In this study, a combination probiotic product of six organisms (five Lactobacillus strains and one Bifidobacterium strain) was administered orally twice daily for 4 weeks in children with chronic urticaria. The safety profile in the treated subjects was consistent with previous observations in children with asthma treated with a similar probiotic product [8]. Yimingjia® also suppressed OVA-induced food allergy in an experimental mouse model and in the maintenance of the tolerogenic function of CD103 + dendritic cells and microbiome homeostasis, all of which is involved in IgA responses and immune tolerance in the gut [28]. Therefore, we suspect that administration of Yimingjia® helps by maintaining the microbiome homeostasis in the gut of patients with chronic urticaria, and provides immune tolerance to dietary foods as well as induction of regulatory T (Treg) cells [29, 30]. This proposed mechanism is supported by studies that showed a reduced number [31] and function [32] of Treg cells in patients with chronic urticaria. Other suggested benefits of these probiotic organisms in adjunct therapy include improving the composition of the intestinal microbiota by lowering the pH level, modulating the integrity of the epithelial barrier, regulation of the mucus secretion and altering the function and expression of tight junction proteins [33, 34]. It has been postulated that a collection of functionally distinct bacterial species rationally selected from the human gut microbiome may be more effective than single strains in preventing/treating disease [35], supporting our hypothesis that the combination six-product strain used here may be more effective than any of the strains alone. In a future study, we will compare the therapeutic efficacy of the combination product versus each strain independently. Additional in vitro and in vivo studies are needed, as well as a complete analysis of the intestinal microflora to understand the protective effect of blended probiotics in patients with chronic urticaria.

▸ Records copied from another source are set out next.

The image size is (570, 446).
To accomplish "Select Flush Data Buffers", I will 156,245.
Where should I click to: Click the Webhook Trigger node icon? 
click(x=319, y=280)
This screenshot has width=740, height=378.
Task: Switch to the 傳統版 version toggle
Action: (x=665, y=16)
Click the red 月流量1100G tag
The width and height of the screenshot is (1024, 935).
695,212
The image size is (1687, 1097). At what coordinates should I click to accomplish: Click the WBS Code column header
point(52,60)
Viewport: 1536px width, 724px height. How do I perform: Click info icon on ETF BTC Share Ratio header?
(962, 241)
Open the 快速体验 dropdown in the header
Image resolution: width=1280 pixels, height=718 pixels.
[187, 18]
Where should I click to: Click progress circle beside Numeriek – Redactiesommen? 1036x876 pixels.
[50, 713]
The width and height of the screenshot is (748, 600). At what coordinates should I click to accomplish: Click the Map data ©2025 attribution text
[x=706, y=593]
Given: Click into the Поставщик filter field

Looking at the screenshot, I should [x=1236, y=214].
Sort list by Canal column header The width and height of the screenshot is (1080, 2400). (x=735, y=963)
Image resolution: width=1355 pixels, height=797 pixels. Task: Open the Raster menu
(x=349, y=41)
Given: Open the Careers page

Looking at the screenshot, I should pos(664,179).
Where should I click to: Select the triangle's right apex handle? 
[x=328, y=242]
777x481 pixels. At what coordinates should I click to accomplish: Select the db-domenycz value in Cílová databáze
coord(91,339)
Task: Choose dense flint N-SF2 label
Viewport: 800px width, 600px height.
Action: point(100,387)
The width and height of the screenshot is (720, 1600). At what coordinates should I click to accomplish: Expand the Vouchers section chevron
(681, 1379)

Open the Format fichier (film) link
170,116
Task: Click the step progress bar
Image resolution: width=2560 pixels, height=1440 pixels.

This study was limited in its duration, so the long-term effect of adjuvant therapy for chronic urticaria with probiotics remains unknown. Additional studies are needed to identify clinical biomarkers and laboratory predictors such as microbiome clustering [12] to optimise therapeutic efficacy. Despite these limitations, our data showed that supplementation of standard long-acting antihistamine therapy with Yimingjia® for 4 weeks was effective and safe for children with chronic urticaria. More clinical studies are needed to evaluate whether this approach will provide a new well-tolerated option in the management of patients with chronic urticaria.

Conclusions

Our study supports that probiotics combination is beneficial as adjunct therapy for children with chronic urticaria. We found that probiotics combination accompanied with long acting anti-histamine medication for four weeks can reduce clinical symptom score, wheal size and attack frequency in school-age children as compared to those with medication alone. This adjunct therapy with probiotics combination were well tolerated with fair compliance and without adverse effects reported.